Last month Michelle Lewis’ 16” x 20” piece,“Sacred Loons, was part of an exhibit entitled “Eight Women Artists” at the Piedmont Center for the Arts.
Orinda’s Michelle Lewis was part of an exhibit entitled “Eight Women Artists” at the Piedmont Center for the Arts in October. Her 16” x 20” piece, Sacred Loons, was part of the presentation. The women are part of a group called Art Tag, also part of the Northern California Women’s Caucus for the Arts.
The other seven participating artists in the show were Laura Abrams, Deborah Green, Laura McNall, Juliet Mevi, Jacqui Rubenstein, Ariella Seidenberg and Caskey Weston – who collectively displayed over 50 works of art.
Lewis’ first exposure to art was in the Fine Arts Dance program at York University in Toronto. She focused on modern dance and dance therapy. “There is a freedom one feels using one’s body in space that is exhilarating. To choreograph works through this medium was most fulfilling. Spatial awareness is something all artists must contemplate when creating their art,” she said.
She financed her way through school as a nature photographer. Her mother was a widow with four children, so Lewis had to be creative about funding her education. Selling photographs was one way she did that. Light, angles, proportion, foreground and background: all these elements were essential to her work as a photographer, as is for painters.
In her mid-twenties, she studied weaving in rural Ontario and continued to study weaving in Mexico and Berkeley. She spent 23 years weaving scarves, pillows, clothing, wall hangings and prayer shawls.

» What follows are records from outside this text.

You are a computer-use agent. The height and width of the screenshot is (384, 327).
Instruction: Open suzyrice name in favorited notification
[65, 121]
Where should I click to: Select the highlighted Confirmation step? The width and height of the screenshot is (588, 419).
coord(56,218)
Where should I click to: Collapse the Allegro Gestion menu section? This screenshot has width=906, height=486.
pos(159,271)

“Weaving was a challenging but meditative art form for me. I welcomed the quiet, rhythmic and mathematical challenges creating patterns on my loom. Textures and patterns all play an essential part of any artist’s ‘toolbox,’” she said.

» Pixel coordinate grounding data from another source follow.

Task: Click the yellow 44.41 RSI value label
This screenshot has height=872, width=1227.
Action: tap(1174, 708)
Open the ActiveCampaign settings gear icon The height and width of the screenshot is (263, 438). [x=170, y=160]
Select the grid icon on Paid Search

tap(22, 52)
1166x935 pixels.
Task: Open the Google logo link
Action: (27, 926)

Lewis was exposed to First Nation art at an isolated Canadian reservation where she met wonderful artists who changed her interest in art. It was an awakening for her, and ever since, she has been a teacher in underserved communities.
It wasn’t until 2009 that she began painting after seeing the movie Julie and Julia.
“I walked out of the film and said to myself I was going to do something out of my comfort zone. So I picked up a paint brush for the first time. I took several classes at Berkeley City College and, privately and briefly, studied with Susan Matthews, a talented artist, in 2010,” she said.
Because of the pandemic she was unable to go home to Canada where she usually spends several weeks. Missing being able to see and hear the loons on the lake, she painted loons three times.
“I guess I’m drawn to loons,” she said, chuckling over the double meaning of her noun.
She finds the loon to be a hauntingly beautiful bird.
“I have always been awed by its intricate black and white markings, its red eye, call (wail) and grace,” said Lewis. “One of my fondest memories about going home is knowing that I will be graced by its presence as it dives and glides peacefully on the lake.”
In contrast to her individual creations, she recently participated in work on murals. “From Incarceration to Liberation,” originated from a mural design class at Berkeley City College. It is now on permanent display at S.F. State University in the Student Union Building.
“I loved being a part of something, quite frankly, much bigger than myself, because I was collaborating with other artists and working on this commissioned piece for Project Rebound. The college wanted to honor, by way of creating this mural, an ongoing program which offers higher education for formerly incarcerated adults,” she said.
That mural provided Lewis a different level of connecting with other artists on a creative platform. Together, they had to find ways to integrate ideas and designs.
She worked on several murals in San Francisco, including an anti-eviction mural on 17th and Valencia Streets and one at the Dolores Huerta Elementary School. She helped repaint other murals needing fixing in the Mission District.
“Before I retired, I wanted to leave a mural for the school where I taught Art. A 7’ x 11’ mural was created by fourth and fifth grade students at Glenview Elementary School,” she said. “However, to date, no one knows where that mural, painted on canvas, was placed during reconstruction. Hopefully, one day it will be found and hung at the new school.”
Lewis encourages all artists to embrace other art forms to influence and expand their aesthetics. A teacher for 30 years and a self-employed artist for the past 13 years, her creative work combines her talents from modern dance to photography, teaching to weaving and painting to collaborative murals.